EXERCISE INSTRUCTIONS:
[1] Reproduce the part of the Poisson regression page that opens with the words containing "library(propagate)" and closes with "29.6 29.6 ...", changing "salinity" to "temperature".
[2] Answer these about the Poisson regression page:
(a) How many observations does the data frame hold?
(b) What family is passed through method.args to stat_smooth?
(c) How many chains does the jags.model call run?

Poisson regression

library(rjags)
library(tidyverse)
library(rjags)
library(ggmcmc)
library(polspline)
library(propagate)
d<-read.csv("https://tinyurl.com/aqm-data/marineinverts.csv")
str(d)

## 'data.frame':    45 obs. of  4 variables:
##  $ richness: int  0 2 8 13 17 10 10 9 19 8 ...
##  $ grain   : num  450 370 192 194 197 ...
##  $ height  : num  2.255 0.865 1.19 -1.336 -1.334 ...
##  $ salinity: num  27.1 27.1 29.6 29.4 29.6 29.4 29.4 29.6 29.6 29.6 ...

GGplot

Its easy to add a glm to a ggplot scatterplot. However be careful to add in the methods.args.

library(ggplot2)
g0<-ggplot(d,aes(x=grain,y=richness))
glm1<-g0+geom_point()+stat_smooth(method="glm",method.args=list( family="poisson"), se=TRUE) +ggtitle("Poisson regression with log link function")
glm1

pois_mod<-"
model{

#Likelihood
for( i in 1:n)
{
  y[i] ~ dpois(lambda[i])
  log(lambda[i]) <- a + b*x[i]

}

a~dnorm(0, tau1)
b~dnorm(0, tau2)
tau1 ~dunif(0,100)
tau2 ~dunif(0,100)

}"

dat<-list(
  n=length(d$richness),
  x=d$grain,
  y=d$richness)

mod <- jags.model(textConnection(pois_mod), data = dat, n.chains = 2)

## Compiling model graph
##    Resolving undeclared variables
##    Allocating nodes
## Graph information:
##    Observed stochastic nodes: 45
##    Unobserved stochastic nodes: 4
##    Total graph size: 227
## 
## Initializing model

update(mod, 10000)

DATA SEGMENT:
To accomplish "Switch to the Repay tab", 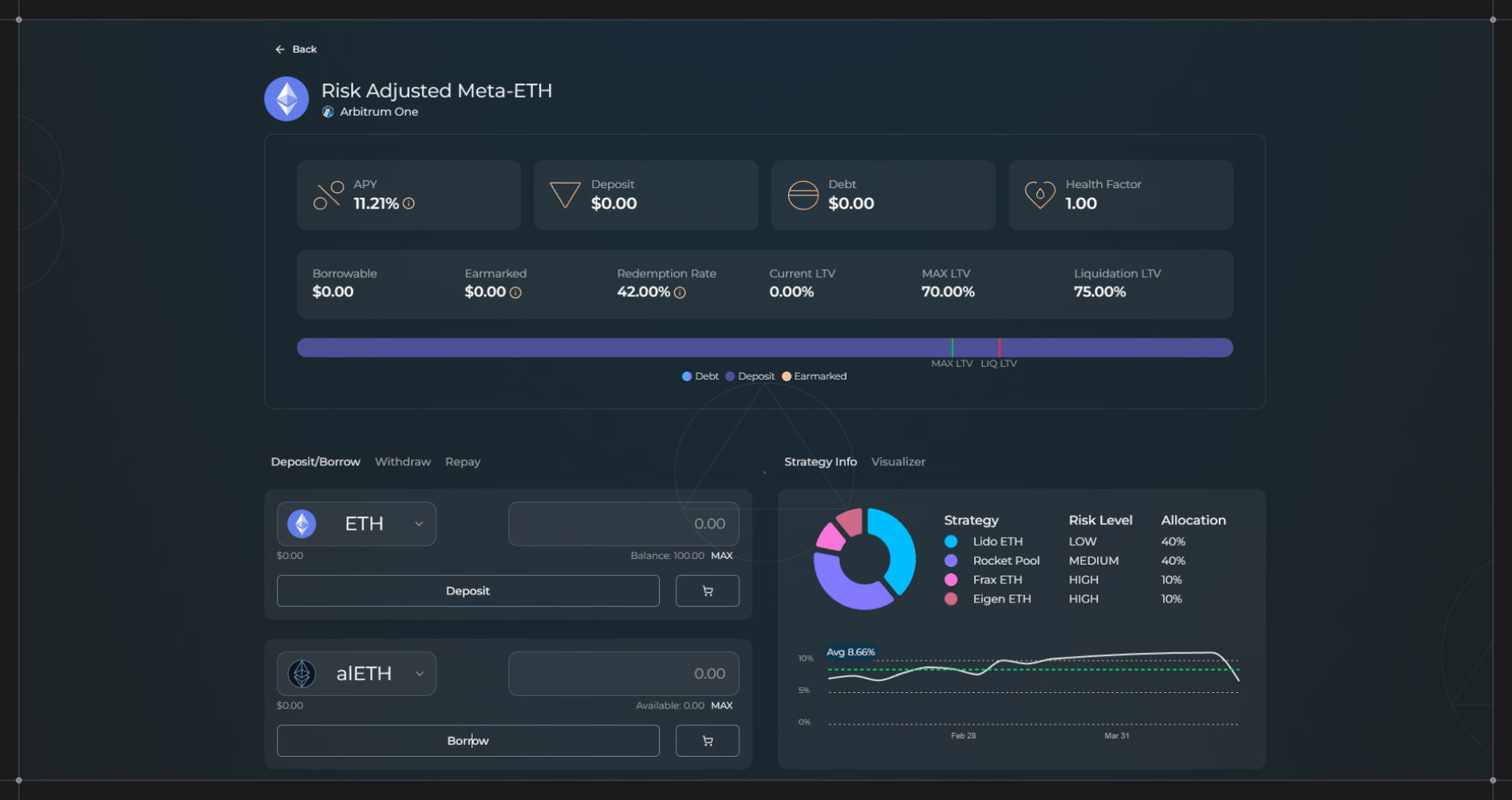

EXPECTED ANSWERS:
[1]
library(propagate)
d<-read.csv("https://tinyurl.com/aqm-data/marineinverts.csv")
str(d)

## 'data.frame':    45 obs. of  4 variables:
##  $ richness: int  0 2 8 13 17 10 10 9 19 8 ...
##  $ grain   : num  450 370 192 194 197 ...
##  $ height  : num  2.255 0.865 1.19 -1.336 -1.334 ...
##  $ temperature: num  27.1 27.1 29.6 29.4 29.6 29.4 29.4 29.6 29.6 29.6 ...

[2]
(a) 45
(b) "poisson"
(c) 2